By swiftly identifying and isolating potential COVID-19 exposures – returning a highly accurate list of contacts in just 20 minutes – CATCH can reduce the risk of virus transmission within hospital units, ultimately saving lives.

“The great strengths of CATCH are that it is automated and highly flexible, making it a powerful tool in pandemic preparedness now and in the future,” Lu said. “CATCH can be easily tailored in its parameters, then automatically carry out effective contact tracing in a wide range of scenarios. For example, COVID-19 close contacts are defined as being within six feet for at least 15 minutes over a 24-hour period, but the next pathogen could be different. We can change those settings in CATCH and easily reuse the system for the next pandemic.” 


Zhang J, Dai R, Rjob A, Wang R, Hamauon R, Candell J, Bailey T, Fraser VJ, Vazquez Guillamet MC, Lu C. Contact tracing for health care workers in an intensive care unit. Proceedings of the ACM on Interactive, Mobile, Wearable and Ubiquitous Technologies, 7(3), Article 141, Sept. 27, 2023. DOI: https://doi.org/10.1145/3610924

This research was supported by CDC Broad Agency Announcement awards (BAA) 75D301-20-R-68024; CDC epicenter grant U54CK000609; the National Institutes of Health (NIH) Clinical and Translational Science Awards (CTSA) UL1TR002345; and the Fullgraf Foundation.

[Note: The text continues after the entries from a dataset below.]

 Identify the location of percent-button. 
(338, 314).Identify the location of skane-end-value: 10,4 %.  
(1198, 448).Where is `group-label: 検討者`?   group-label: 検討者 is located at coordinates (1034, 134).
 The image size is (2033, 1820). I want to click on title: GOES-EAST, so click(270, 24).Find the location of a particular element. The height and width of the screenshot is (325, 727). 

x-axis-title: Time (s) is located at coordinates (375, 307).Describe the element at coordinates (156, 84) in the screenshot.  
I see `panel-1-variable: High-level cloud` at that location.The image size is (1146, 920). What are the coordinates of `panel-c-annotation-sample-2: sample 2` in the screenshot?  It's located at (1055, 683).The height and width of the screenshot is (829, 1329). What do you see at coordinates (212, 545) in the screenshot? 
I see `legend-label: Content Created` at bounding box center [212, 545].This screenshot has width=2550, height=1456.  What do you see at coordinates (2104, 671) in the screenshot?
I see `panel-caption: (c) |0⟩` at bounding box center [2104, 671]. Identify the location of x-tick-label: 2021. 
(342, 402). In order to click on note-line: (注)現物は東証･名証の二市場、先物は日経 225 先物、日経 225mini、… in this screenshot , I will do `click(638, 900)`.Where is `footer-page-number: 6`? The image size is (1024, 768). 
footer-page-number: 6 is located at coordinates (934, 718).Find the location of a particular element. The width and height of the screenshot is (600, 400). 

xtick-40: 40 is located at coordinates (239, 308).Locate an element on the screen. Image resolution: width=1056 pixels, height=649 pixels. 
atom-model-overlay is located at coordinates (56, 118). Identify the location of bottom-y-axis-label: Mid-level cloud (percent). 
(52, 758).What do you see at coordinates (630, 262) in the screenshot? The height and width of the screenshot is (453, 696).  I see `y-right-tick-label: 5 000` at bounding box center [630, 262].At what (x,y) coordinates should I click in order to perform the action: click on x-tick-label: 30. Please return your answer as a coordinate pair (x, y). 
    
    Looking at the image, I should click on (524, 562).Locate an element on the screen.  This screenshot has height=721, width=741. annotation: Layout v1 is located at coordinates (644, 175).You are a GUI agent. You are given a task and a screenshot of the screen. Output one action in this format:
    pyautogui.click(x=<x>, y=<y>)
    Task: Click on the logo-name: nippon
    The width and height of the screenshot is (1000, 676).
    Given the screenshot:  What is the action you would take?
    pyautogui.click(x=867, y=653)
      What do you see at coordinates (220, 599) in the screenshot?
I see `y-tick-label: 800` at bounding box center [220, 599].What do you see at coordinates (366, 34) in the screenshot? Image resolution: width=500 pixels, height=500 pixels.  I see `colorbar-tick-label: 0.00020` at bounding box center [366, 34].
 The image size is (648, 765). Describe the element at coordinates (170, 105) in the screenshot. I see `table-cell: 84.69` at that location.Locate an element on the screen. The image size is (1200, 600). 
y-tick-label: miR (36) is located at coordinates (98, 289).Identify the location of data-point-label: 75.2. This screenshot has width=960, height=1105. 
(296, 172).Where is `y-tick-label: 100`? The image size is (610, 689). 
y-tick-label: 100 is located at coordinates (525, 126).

The McKelvey School of Engineering at Washington University in St. Louis promotes independent inquiry and education with an emphasis on scientific excellence, innovation and collaboration without boundaries. McKelvey Engineering has top-ranked research and graduate programs across departments, particularly in biomedical engineering, environmental engineering and computing, and has one of the most selective undergraduate programs in the country. With 165 full-time faculty, 1,420 undergraduate students, 1,614 graduate students and 21,000 living alumni, we are working to solve some of society’s greatest challenges; to prepare students to become leaders and innovate throughout their careers; and to be a catalyst of economic development for the St. Louis region and beyond.